The house at 175 Mill Street in Springfield, around 1938-1939. Image courtesy of the Springfield Preservation Trust.
The house in 2017:
This house was built around 1890, and was originally the home of Hannah E. Griffin, an elderly widow whose son, Solomon B. Griffin, was the managing editor of the Springfield Republican. According to the 1899 city atlas, Solomon owned the house, although he and his wife Ida were living on Round Hill at the time, with Ida’s mother. During the 1900 census, Hannah was 80 years old, and was living in this house with her unmarried daughter Mary, as well as a servant. Hannah lived here until her death in 1903, and the following year Solomon built his own house on an adjacent lot, which is visible in the distance on the left of both photos.
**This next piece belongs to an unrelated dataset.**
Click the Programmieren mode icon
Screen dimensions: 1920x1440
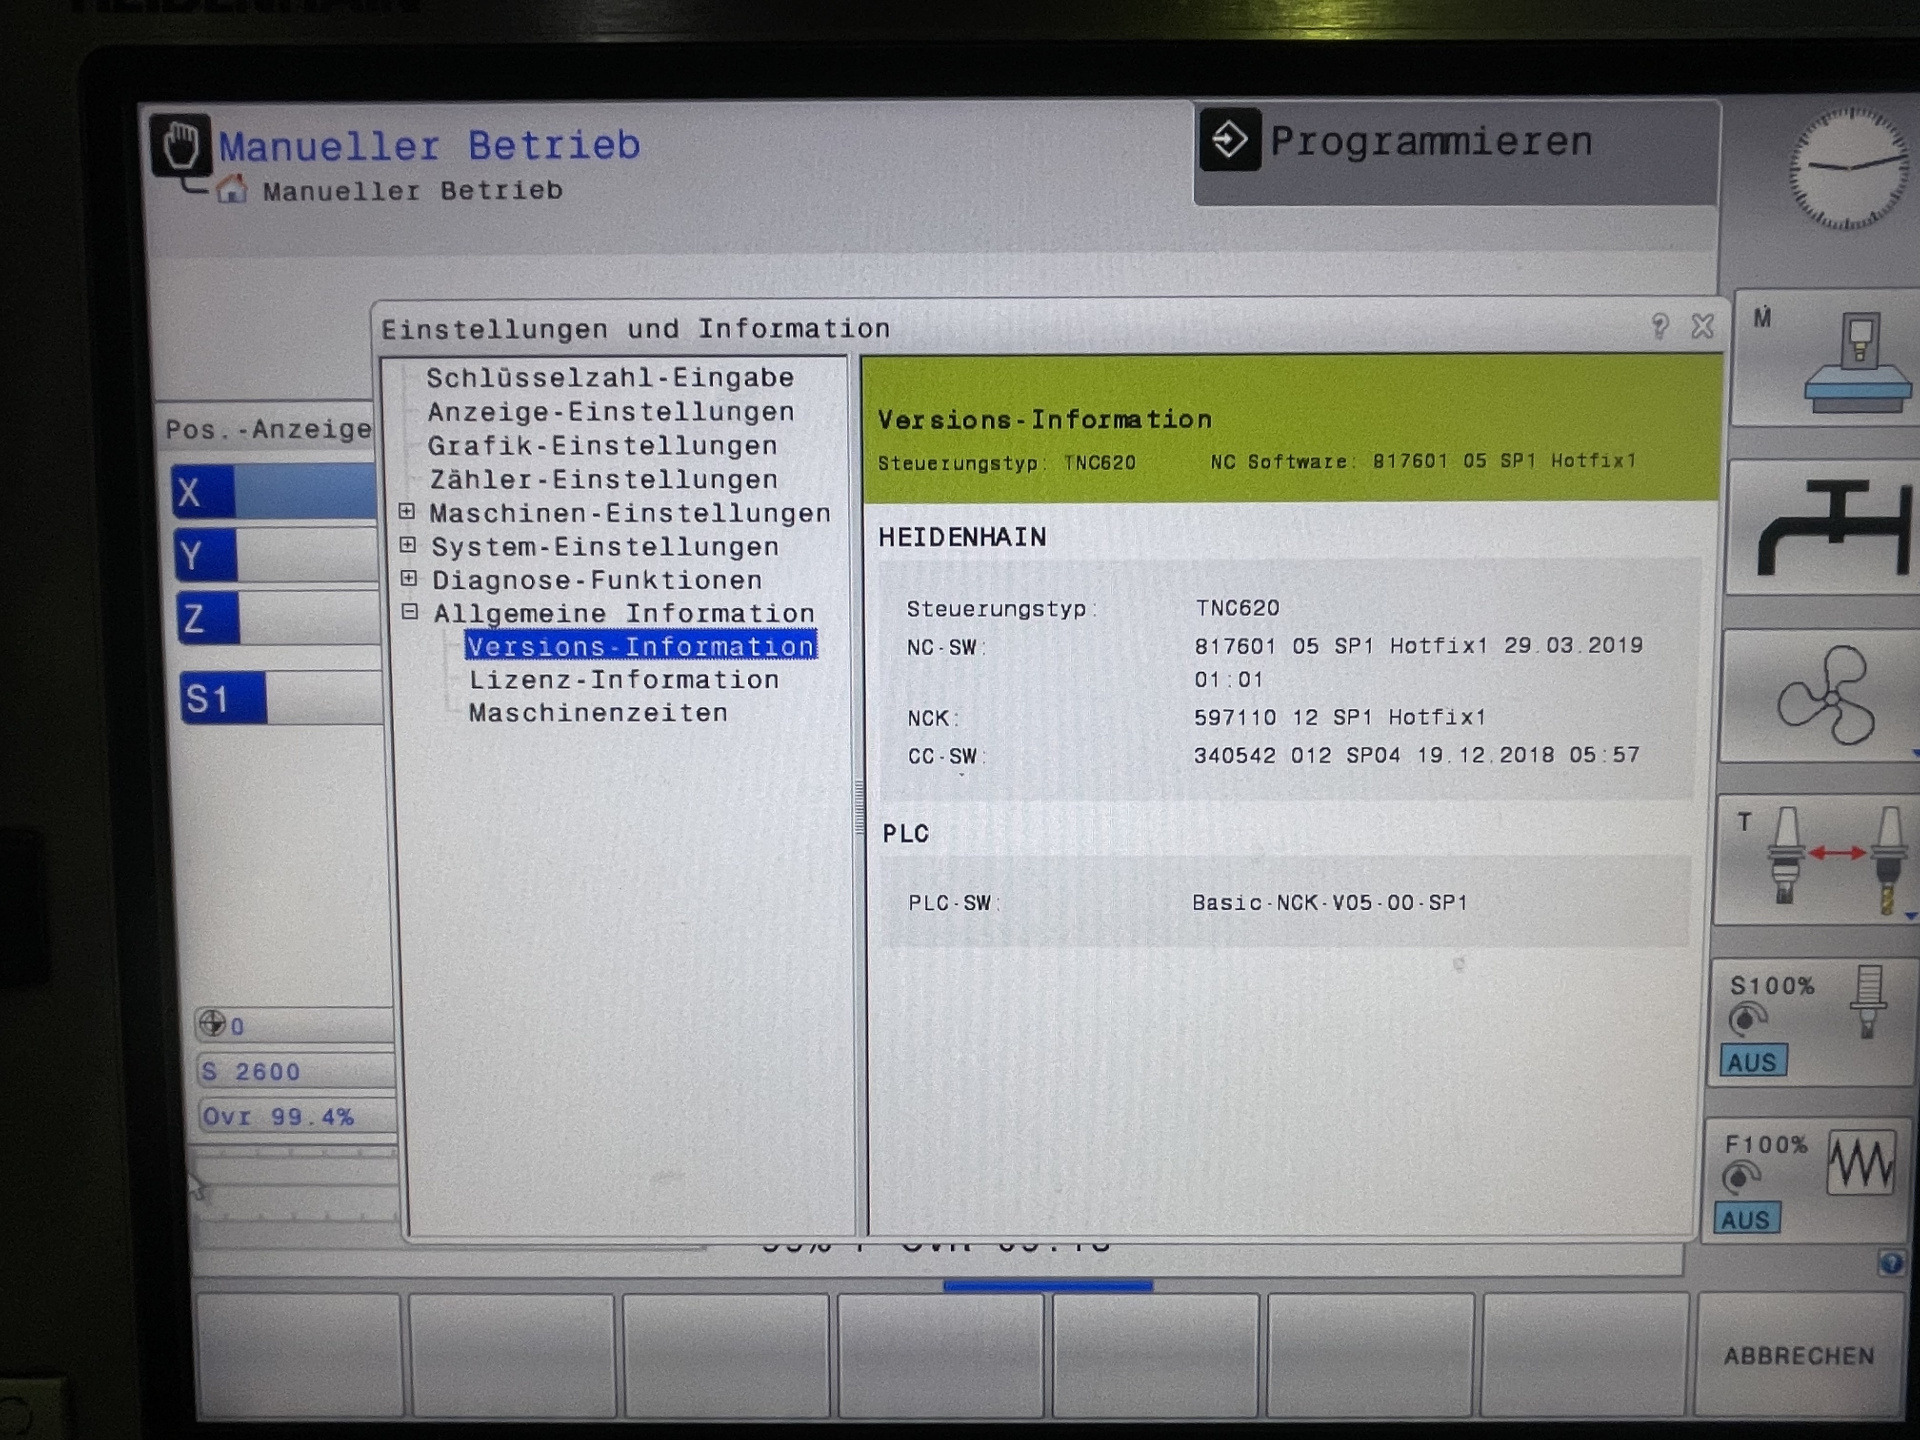pos(1229,139)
Solomon’s sister Mary continued to live here until the late 1910s, and by 1920 the house was the home of Solomon’s son Courtlandt and his newlywed wife, Alice. Courtlandt was a salesman for the Carew Manufacturing Company, a paper manufacturer in Holyoke, and he and Alice lived here for several years, before moving to Sumner Avenue around 1924. The house was subsequently rented to Charles C. Ramsdell, the vice president of the Gilbert & Barker Manufacturing Company, a West Springfield-based company that made gasoline pumps, oil burners, and similar equipment. He and his wife Marguerite lived here until around 1927, but by the end of the decade they had moved to an apartment at the Hotel Kimball on Chestnut Street.
This house sat vacant for several years, but by the early 1930s it was being rented by Dr. Arthur Edgelow, an English-born physician who lived here with his mother Caroline, his wife Cybel, and their four young daughters: Carol, Catherine, Honour, and Margaret. They were still living here when the first photo was taken in the late 1930s, and the 1940 census shows them paying $80 per month in rent, while also employing two maids. However, the family only lived here for a few more years before moving to a house on Oxford Street in the Forest Park neighborhood.
Over the years, the house declined to the point where, by the early 2000s, it was tax-foreclosed and vacant. The house remained abandoned and boarded-up until 2015, when it was purchased from the city and restored. At some point over the years the porches had been enclosed, so part of the restoration included rebuilding these to match their original appearance, and today the house does not look much different from how it looked when the first photo was taken nearly 80 years ago.